**WORK INSTRUCTION:**
Set down exactly, with nothing added, the lines from the one containing "You are a computer-use" through the end of the entries.

[TASK DATA Boundary: Start]

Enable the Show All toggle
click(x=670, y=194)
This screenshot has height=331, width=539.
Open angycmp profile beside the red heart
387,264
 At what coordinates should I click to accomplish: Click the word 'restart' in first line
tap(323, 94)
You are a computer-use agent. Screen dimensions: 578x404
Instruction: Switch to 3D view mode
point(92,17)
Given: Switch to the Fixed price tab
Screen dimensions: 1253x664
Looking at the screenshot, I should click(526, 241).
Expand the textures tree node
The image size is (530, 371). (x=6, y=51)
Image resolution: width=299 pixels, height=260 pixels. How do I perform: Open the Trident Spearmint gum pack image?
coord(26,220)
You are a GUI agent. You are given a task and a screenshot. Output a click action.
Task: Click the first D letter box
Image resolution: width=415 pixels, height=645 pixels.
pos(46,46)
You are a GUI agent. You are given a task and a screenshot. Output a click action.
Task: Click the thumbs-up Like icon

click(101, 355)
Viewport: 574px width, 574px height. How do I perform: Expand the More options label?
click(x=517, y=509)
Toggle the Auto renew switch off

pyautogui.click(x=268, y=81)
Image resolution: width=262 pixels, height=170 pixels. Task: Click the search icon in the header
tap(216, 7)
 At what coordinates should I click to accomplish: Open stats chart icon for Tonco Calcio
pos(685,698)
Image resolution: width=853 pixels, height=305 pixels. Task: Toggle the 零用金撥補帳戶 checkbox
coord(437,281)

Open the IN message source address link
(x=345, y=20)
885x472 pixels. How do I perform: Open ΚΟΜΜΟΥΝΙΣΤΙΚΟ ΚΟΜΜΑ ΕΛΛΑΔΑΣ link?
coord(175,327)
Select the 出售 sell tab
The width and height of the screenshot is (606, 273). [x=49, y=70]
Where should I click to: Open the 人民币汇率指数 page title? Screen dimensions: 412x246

[TASK DATA Boundary: End]

**EXERCISE RESULT:**
You are a computer-use agent. Screen dimensions: 578x404
Instruction: Switch to 3D view mode
point(92,17)
Given: Switch to the Fixed price tab
Screen dimensions: 1253x664
Looking at the screenshot, I should click(526, 241).
Expand the textures tree node
The image size is (530, 371). (x=6, y=51)
Image resolution: width=299 pixels, height=260 pixels. How do I perform: Open the Trident Spearmint gum pack image?
coord(26,220)
You are a GUI agent. You are given a task and a screenshot. Output a click action.
Task: Click the first D letter box
Image resolution: width=415 pixels, height=645 pixels.
pos(46,46)
You are a GUI agent. You are given a task and a screenshot. Output a click action.
Task: Click the thumbs-up Like icon

click(101, 355)
Viewport: 574px width, 574px height. How do I perform: Expand the More options label?
click(x=517, y=509)
Toggle the Auto renew switch off

pyautogui.click(x=268, y=81)
Image resolution: width=262 pixels, height=170 pixels. Task: Click the search icon in the header
tap(216, 7)
 At what coordinates should I click to accomplish: Open stats chart icon for Tonco Calcio
pos(685,698)
Image resolution: width=853 pixels, height=305 pixels. Task: Toggle the 零用金撥補帳戶 checkbox
coord(437,281)

Open the IN message source address link
(x=345, y=20)
885x472 pixels. How do I perform: Open ΚΟΜΜΟΥΝΙΣΤΙΚΟ ΚΟΜΜΑ ΕΛΛΑΔΑΣ link?
coord(175,327)
Select the 出售 sell tab
The width and height of the screenshot is (606, 273). [x=49, y=70]
Where should I click to: Open the 人民币汇率指数 page title? Screen dimensions: 412x246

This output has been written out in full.